## Records for this task
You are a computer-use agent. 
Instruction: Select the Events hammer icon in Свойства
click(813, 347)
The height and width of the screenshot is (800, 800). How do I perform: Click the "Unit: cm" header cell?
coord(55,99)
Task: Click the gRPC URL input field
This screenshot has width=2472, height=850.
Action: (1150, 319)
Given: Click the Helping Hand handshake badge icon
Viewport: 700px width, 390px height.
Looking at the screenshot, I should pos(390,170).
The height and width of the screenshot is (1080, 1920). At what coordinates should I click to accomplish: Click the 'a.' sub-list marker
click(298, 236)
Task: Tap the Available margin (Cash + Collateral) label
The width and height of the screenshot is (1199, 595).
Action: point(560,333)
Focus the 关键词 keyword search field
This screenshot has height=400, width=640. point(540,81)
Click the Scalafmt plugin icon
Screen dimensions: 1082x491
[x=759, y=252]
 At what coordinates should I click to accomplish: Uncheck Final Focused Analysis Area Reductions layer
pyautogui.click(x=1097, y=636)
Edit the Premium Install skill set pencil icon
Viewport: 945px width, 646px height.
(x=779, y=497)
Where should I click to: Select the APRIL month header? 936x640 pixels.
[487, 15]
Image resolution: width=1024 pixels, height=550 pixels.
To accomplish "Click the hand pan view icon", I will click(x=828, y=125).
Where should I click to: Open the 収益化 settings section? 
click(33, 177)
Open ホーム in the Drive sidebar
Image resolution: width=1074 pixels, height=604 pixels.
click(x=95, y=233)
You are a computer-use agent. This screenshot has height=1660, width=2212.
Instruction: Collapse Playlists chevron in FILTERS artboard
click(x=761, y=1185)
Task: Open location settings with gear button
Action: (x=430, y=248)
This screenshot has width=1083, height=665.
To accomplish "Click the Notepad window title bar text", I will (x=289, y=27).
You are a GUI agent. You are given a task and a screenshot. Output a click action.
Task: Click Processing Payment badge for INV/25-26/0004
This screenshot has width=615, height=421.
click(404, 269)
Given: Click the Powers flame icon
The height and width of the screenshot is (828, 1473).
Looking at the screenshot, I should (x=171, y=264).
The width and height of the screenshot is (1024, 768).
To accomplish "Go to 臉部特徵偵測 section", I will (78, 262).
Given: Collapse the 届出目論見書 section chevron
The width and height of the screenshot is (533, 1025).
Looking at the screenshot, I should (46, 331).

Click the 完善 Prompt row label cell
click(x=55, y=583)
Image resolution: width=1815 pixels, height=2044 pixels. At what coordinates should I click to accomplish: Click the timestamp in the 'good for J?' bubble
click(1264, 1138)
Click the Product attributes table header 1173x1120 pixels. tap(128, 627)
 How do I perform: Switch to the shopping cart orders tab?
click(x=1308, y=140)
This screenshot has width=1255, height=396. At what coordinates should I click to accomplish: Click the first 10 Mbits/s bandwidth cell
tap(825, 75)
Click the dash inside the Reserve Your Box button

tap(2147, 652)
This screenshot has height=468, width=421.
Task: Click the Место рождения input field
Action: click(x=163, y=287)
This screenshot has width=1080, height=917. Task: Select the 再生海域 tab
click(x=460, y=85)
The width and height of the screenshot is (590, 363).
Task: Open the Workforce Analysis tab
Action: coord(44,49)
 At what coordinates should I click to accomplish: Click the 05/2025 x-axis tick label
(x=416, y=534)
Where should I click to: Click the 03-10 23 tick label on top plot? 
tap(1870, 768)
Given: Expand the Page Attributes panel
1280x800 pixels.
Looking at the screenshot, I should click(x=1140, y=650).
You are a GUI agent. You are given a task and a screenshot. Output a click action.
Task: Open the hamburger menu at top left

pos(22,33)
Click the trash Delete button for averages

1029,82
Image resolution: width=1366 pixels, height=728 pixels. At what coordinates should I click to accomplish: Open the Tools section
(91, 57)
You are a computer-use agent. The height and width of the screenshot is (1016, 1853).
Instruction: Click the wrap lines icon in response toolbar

## Task brief
Format every line of the listing above as a Markdown table with the columns Line No. and Content, numbering the rows and omitting blank lines.

## The solution
| Line No. | Content |
|---|---|
| 1 | You are a computer-use agent.  |
| 2 | Instruction: Select the Events hammer icon in Свойства |
| 3 | click(813, 347) |
| 4 | The height and width of the screenshot is (800, 800). How do I perform: Click the "Unit: cm" header cell? |
| 5 | coord(55,99) |
| 6 | Task: Click the gRPC URL input field |
| 7 | This screenshot has width=2472, height=850. |
| 8 | Action: (1150, 319) |
| 9 | Given: Click the Helping Hand handshake badge icon |
| 10 | Viewport: 700px width, 390px height. |
| 11 | Looking at the screenshot, I should pos(390,170). |
| 12 | The height and width of the screenshot is (1080, 1920). At what coordinates should I click to accomplish: Click the 'a.' sub-list marker |
| 13 | click(298, 236) |
| 14 | Task: Tap the Available margin (Cash + Collateral) label |
| 15 | The width and height of the screenshot is (1199, 595). |
| 16 | Action: point(560,333) |
| 17 | Focus the 关键词 keyword search field |
| 18 | This screenshot has height=400, width=640. point(540,81) |
| 19 | Click the Scalafmt plugin icon |
| 20 | Screen dimensions: 1082x491 |
| 21 | [x=759, y=252] |
| 22 |  At what coordinates should I click to accomplish: Uncheck Final Focused Analysis Area Reductions layer |
| 23 | pyautogui.click(x=1097, y=636) |
| 24 | Edit the Premium Install skill set pencil icon |
| 25 | Viewport: 945px width, 646px height. |
| 26 | (x=779, y=497) |
| 27 | Where should I click to: Select the APRIL month header? 936x640 pixels. |
| 28 | [487, 15] |
| 29 | Image resolution: width=1024 pixels, height=550 pixels. |
| 30 | To accomplish "Click the hand pan view icon", I will click(x=828, y=125). |
| 31 | Where should I click to: Open the 収益化 settings section?  |
| 32 | click(33, 177) |
| 33 | Open ホーム in the Drive sidebar |
| 34 | Image resolution: width=1074 pixels, height=604 pixels. |
| 35 | click(x=95, y=233) |
| 36 | You are a computer-use agent. This screenshot has height=1660, width=2212. |
| 37 | Instruction: Collapse Playlists chevron in FILTERS artboard |
| 38 | click(x=761, y=1185) |
| 39 | Task: Open location settings with gear button |
| 40 | Action: (x=430, y=248) |
| 41 | This screenshot has width=1083, height=665. |
| 42 | To accomplish "Click the Notepad window title bar text", I will (x=289, y=27). |
| 43 | You are a GUI agent. You are given a task and a screenshot. Output a click action. |
| 44 | Task: Click Processing Payment badge for INV/25-26/0004 |
| 45 | This screenshot has width=615, height=421. |
| 46 | click(404, 269) |
| 47 | Given: Click the Powers flame icon |
| 48 | The height and width of the screenshot is (828, 1473). |
| 49 | Looking at the screenshot, I should (x=171, y=264). |
| 50 | The width and height of the screenshot is (1024, 768). |
| 51 | To accomplish "Go to 臉部特徵偵測 section", I will (78, 262). |
| 52 | Given: Collapse the 届出目論見書 section chevron |
| 53 | The width and height of the screenshot is (533, 1025). |
| 54 | Looking at the screenshot, I should (46, 331). |
| 55 | Click the 完善 Prompt row label cell |
| 56 | click(x=55, y=583) |
| 57 | Image resolution: width=1815 pixels, height=2044 pixels. At what coordinates should I click to accomplish: Click the timestamp in the 'good for J?' bubble |
| 58 | click(1264, 1138) |
| 59 | Click the Product attributes table header 1173x1120 pixels. tap(128, 627) |
| 60 |  How do I perform: Switch to the shopping cart orders tab? |
| 61 | click(x=1308, y=140) |
| 62 | This screenshot has width=1255, height=396. At what coordinates should I click to accomplish: Click the first 10 Mbits/s bandwidth cell |
| 63 | tap(825, 75) |
| 64 | Click the dash inside the Reserve Your Box button |
| 65 | tap(2147, 652) |
| 66 | This screenshot has height=468, width=421. |
| 67 | Task: Click the Место рождения input field |
| 68 | Action: click(x=163, y=287) |
| 69 | This screenshot has width=1080, height=917. Task: Select the 再生海域 tab |
| 70 | click(x=460, y=85) |
| 71 | The width and height of the screenshot is (590, 363). |
| 72 | Task: Open the Workforce Analysis tab |
| 73 | Action: coord(44,49) |
| 74 |  At what coordinates should I click to accomplish: Click the 05/2025 x-axis tick label |
| 75 | (x=416, y=534) |
| 76 | Where should I click to: Click the 03-10 23 tick label on top plot?  |
| 77 | tap(1870, 768) |
| 78 | Given: Expand the Page Attributes panel |
| 79 | 1280x800 pixels. |
| 80 | Looking at the screenshot, I should click(x=1140, y=650). |
| 81 | You are a GUI agent. You are given a task and a screenshot. Output a click action. |
| 82 | Task: Open the hamburger menu at top left |
| 83 | pos(22,33) |
| 84 | Click the trash Delete button for averages |
| 85 | 1029,82 |
| 86 | Image resolution: width=1366 pixels, height=728 pixels. At what coordinates should I click to accomplish: Open the Tools section |
| 87 | (91, 57) |
| 88 | You are a computer-use agent. The height and width of the screenshot is (1016, 1853). |
| 89 | Instruction: Click the wrap lines icon in response toolbar |